Stored records
"""
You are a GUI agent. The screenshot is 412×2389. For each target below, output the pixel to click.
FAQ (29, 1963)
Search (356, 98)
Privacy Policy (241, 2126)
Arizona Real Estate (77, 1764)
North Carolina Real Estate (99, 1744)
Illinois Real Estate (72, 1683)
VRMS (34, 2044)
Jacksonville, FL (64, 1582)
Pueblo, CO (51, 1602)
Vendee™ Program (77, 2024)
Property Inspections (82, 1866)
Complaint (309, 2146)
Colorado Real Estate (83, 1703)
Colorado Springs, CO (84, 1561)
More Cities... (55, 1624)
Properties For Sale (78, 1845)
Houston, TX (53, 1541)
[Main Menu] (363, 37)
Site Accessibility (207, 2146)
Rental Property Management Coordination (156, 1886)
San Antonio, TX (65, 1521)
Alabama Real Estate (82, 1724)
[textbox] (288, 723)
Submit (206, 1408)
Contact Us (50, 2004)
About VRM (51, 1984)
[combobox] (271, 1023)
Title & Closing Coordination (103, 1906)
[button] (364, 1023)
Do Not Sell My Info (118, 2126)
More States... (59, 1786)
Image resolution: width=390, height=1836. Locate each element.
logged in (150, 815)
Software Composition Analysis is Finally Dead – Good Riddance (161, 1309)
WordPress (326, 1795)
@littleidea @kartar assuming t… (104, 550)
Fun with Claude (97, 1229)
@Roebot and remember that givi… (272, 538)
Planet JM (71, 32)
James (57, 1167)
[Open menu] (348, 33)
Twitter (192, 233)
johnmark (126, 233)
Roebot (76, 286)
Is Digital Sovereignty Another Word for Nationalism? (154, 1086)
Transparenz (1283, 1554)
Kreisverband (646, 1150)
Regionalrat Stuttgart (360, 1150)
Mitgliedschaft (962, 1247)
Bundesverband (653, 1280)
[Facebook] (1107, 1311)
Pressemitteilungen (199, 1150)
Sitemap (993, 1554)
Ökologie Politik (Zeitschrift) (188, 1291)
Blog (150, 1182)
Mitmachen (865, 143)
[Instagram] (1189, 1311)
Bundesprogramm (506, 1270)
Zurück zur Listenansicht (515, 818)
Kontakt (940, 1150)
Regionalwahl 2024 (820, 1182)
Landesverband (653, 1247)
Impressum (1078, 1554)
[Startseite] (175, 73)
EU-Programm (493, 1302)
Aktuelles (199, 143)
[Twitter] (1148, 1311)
"""
* WHAT IS NEEDED
The response must consist solely of the lines from the top of the records through the line holding "Property Inspections (82, 1866)", copied word for word.

* OUTPUT OF THE EXERCISE
You are a GUI agent. The screenshot is 412×2389. For each target below, output the pixel to click.
FAQ (29, 1963)
Search (356, 98)
Privacy Policy (241, 2126)
Arizona Real Estate (77, 1764)
North Carolina Real Estate (99, 1744)
Illinois Real Estate (72, 1683)
VRMS (34, 2044)
Jacksonville, FL (64, 1582)
Pueblo, CO (51, 1602)
Vendee™ Program (77, 2024)
Property Inspections (82, 1866)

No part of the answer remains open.